Personal information
- Born: March 26, 1984 (age 42) Kaunas, Lithuania
- Nationality: Lithuanian
- Listed height: 2.05 m (6 ft 9 in)
- Listed weight: 103 kg (227 lb)

Career information
- NBA draft: 2006: undrafted
- Playing career: 2001–2015
- Position: Small forward / power forward
- Number: 19

Career history
- 2001–2002: BC Žalgiris-2 (LKAL)
- 2003: Atletas Kaunas (LKL)
- 2003: Anwil Włocławek (PLK)
- 2003–2005: Metis Varese (Serie A)
- 2005–2006: Livu alus Liepāja (LBL)
- 2006–2007: Atletas Kaunas (LKL)
- 2007–2008: Aisčiai-Atletas Kaunas (LKL)
- 2008–2009: Nevėžis Kėdainiai (LKL)
- 2009–2010: AEK Larnaca (CBD1)
- 2010: Rūdupis Prienai (LKL)
- 2010–2012: ETHA Engomis (CBD1)
- 2012: Rūdupis Prienai
- 2012–2013: Lietkabelis Panevėžys
- 2012–2013: →Czarni Słupsk
- 2013–2014: Nevėžis Kėdainiai (LKL)
- 2014–2015: Juventus Utena (LKL)

Career highlights
- FIBA Europe U-18 All-Tournament Team (2002); PLK champion (2003); CBD1 champion (2011); Cypriot Cup (2011);

= Valdas Dabkus =

Lithuanian basketball player (born 1984)

Valdas Dabkus (born March 26, 1984) is a Lithuanian professional basketball player.

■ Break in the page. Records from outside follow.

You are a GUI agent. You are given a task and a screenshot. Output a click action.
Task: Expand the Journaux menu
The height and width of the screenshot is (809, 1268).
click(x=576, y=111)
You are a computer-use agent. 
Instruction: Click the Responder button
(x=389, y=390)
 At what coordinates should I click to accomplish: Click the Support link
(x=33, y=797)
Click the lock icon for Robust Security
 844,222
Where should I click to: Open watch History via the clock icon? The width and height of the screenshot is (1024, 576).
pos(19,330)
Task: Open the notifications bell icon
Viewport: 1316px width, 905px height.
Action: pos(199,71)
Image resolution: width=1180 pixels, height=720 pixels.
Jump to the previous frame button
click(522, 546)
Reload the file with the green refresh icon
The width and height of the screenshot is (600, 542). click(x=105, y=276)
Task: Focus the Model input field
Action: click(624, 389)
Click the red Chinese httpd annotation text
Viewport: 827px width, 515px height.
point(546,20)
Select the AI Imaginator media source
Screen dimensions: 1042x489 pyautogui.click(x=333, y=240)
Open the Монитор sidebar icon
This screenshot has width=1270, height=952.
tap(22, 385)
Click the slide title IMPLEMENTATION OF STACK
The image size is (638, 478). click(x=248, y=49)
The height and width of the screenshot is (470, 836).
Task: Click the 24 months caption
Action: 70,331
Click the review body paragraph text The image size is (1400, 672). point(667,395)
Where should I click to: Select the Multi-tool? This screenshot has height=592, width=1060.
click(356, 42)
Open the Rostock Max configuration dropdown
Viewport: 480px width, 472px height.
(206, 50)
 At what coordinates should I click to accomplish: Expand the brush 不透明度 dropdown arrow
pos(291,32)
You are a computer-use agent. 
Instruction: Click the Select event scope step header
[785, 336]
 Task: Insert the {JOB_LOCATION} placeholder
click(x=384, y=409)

Dabkus plays at the small forward and power forward positions.

== National team career ==
Dabkus previously represented the Lithuanian youth squads, and won a silver medal with the Lithuanian Under-19 Team, at the 2003 FIBA Under-19 World Championship. He also won a bronze medal with the Lithuanian Under-20 Team, at the 2004 FIBA Europe Under-20 Championship.